Outstanding Graphic Novel

  • Beauty by Kerascoët and Hubert
  • The Oven by Sophie Goldstein
  • Rav by Mickey Zacchilli
  • Saint Cole by Noah Van Sciver
  • Wendy by Walter Scott

Outstanding Story

  • Doctors by Dash Shaw
  • “Me As a Baby” from Lose #6 by Michael DeForge
  • “Nature Lessons” from The Late Child and Other Animals by Marguerite Van Cook and James Romberger
  • "Sex Coven” from Frontier #7 by Jillian Tamaki
  • Weeping Flower, Grows in Darkness by Kris Mukai

Promising New Talent

  • M. Dean – K.M. & R.P. & MCMLXXI (1971)
  • Sophia Foster-DiminoSphincter; Sex Fantasy
  • Dakota McFadzean – Don’t Get Eaten by Anything
  • Jane Mai – Soft
  • Gina Wynbrandt – Big Pussy

Outstanding Series

  • Dumb by Georgia Webber
  • Frontier edited by Ryan Sands
  • March by John Lewis, Andrew Aydin and Nate Powell
  • Pope Hats by Ethan Rilly
  • Sex Fantasy by Sophia Foster-Dimino

Outstanding Comic

  • Borb by Jason Little
  • The Nature of Nature by Disa Wallander
  • The Oven by Sophie Goldstein
  • Pope Hats #4 by Ethan Rilly
  • Weeping Flower, Grows in Darkness by Kris Mukai

Outstanding Minicomic

  • Devil’s Slice of Life by Patrick Crotty
  • Epoxy 5 by John Pham
  • King Cat #75 by John Porcellino
  • Sex Fantasy #4 by Sophia Foster-Dimino
  • Whalen: A Reckoning by Audry

Outstanding Online Comic

Many of these works and authors have been covered here at TCJ, including: Sophie Goldstein's interview appeared here a couple months back. Sex Fantasy was reviewed by Sean T. Collins last year, and Sean also interviewed Emily Carroll a few years back. Jillian Tamaki was interviewed by Hazel Cills last Spring; and Eleanor Davis published my all-time-favorite Cartoonist's Diary here last summer.

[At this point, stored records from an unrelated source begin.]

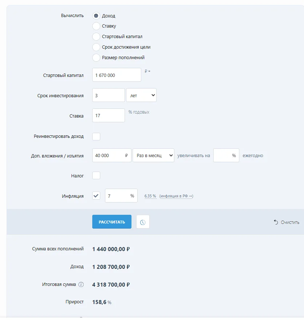This screenshot has height=320, width=304.
Task: Pick the Размер пополнений radio option
Action: 96,58
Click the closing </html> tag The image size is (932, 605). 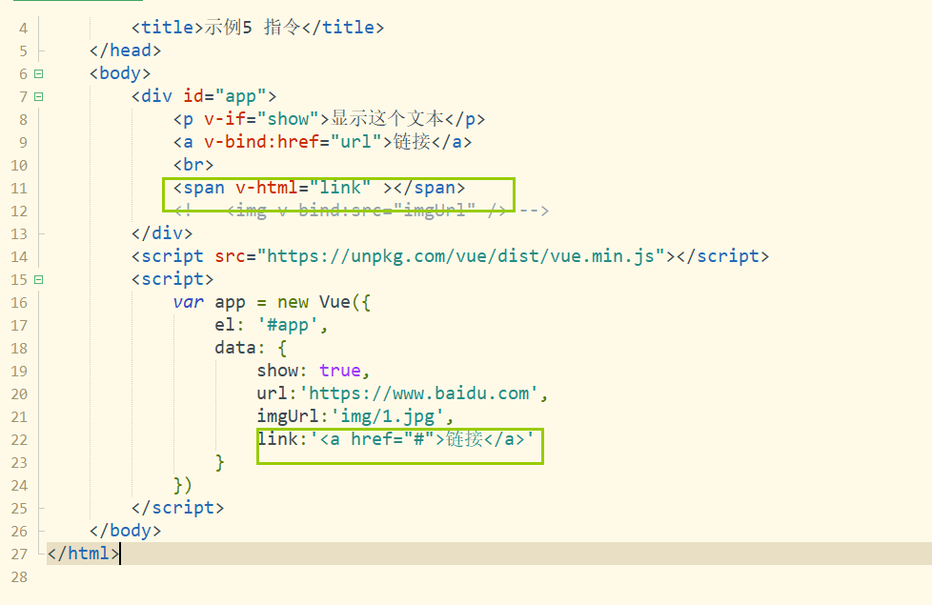pyautogui.click(x=81, y=554)
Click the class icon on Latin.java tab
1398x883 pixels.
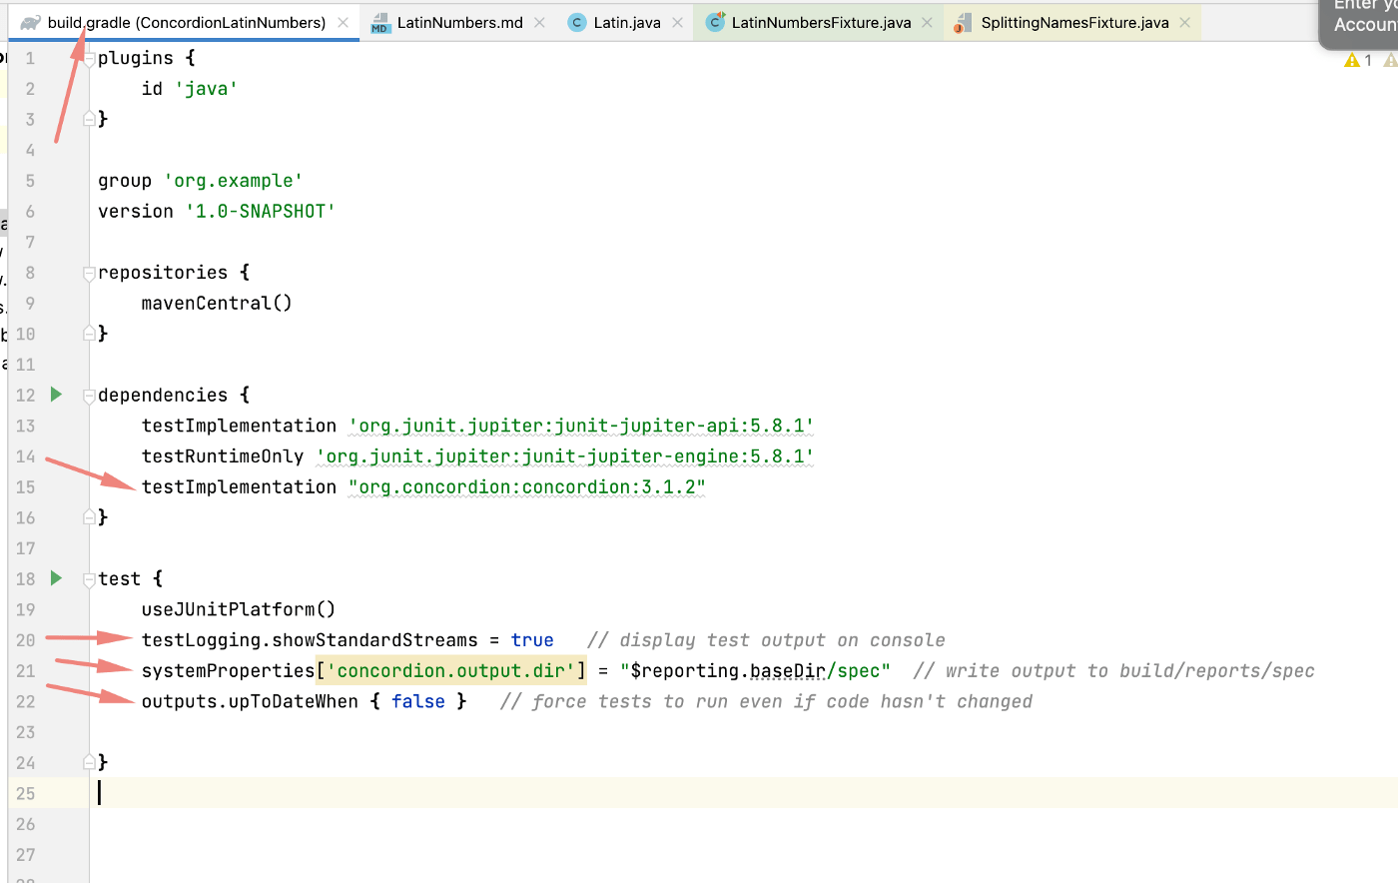[x=576, y=21]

I'll have some New York Art Book Fair thoughts later, but more importantly this weekend I read Mould Map 4. It's the most urgent, bracing and shocking comic book-thing I've read in long while. It's new. Finally. No anthology has been his new and important since Kramer's #4. It's in control of its own identity, aesthetic and politics. It is entirely concerned with Europe in crisis, and the comics address this, but never didactically. More like flurries of articulately expressed visual howls. As with the last issue, it's almost claustrophobically colorful, with an emphasis on high-gloss screen-like visuals. The design blends early 21st century Dutch protest graphics and "bad" digital FX pharmaceutical advertisements. It successfully included a few historical pieces which serve to contextualize Mould Map itself, including an authoritative English-language history of the late 1970s and early '80s radical Italian comics scene around Frigidaire. As for the comics. It's the "Euro-Zone issue, so it's an all European group of contributors. There are no imitators here and no one from any dominant lit European cartooning tradition. None of the L'Asso preciousness or the Belgian twee -- more like trash cartooning from The Beano and comparable humor and adventure kids mags. And that's just natural, not referenced. There's not a drive to be "artistic" but rather, artful. I happily imagine this work to be (ironically, but truly) unable to assimilate. The authentic cartooning of this group is merged with a radical awareness of the economic and political crises around it. Reading it this weekend, after weeks of the refugee crisis... it's just incredible. Incredibly powerful and jolting. There is no more important book of comics in sight. Not even close.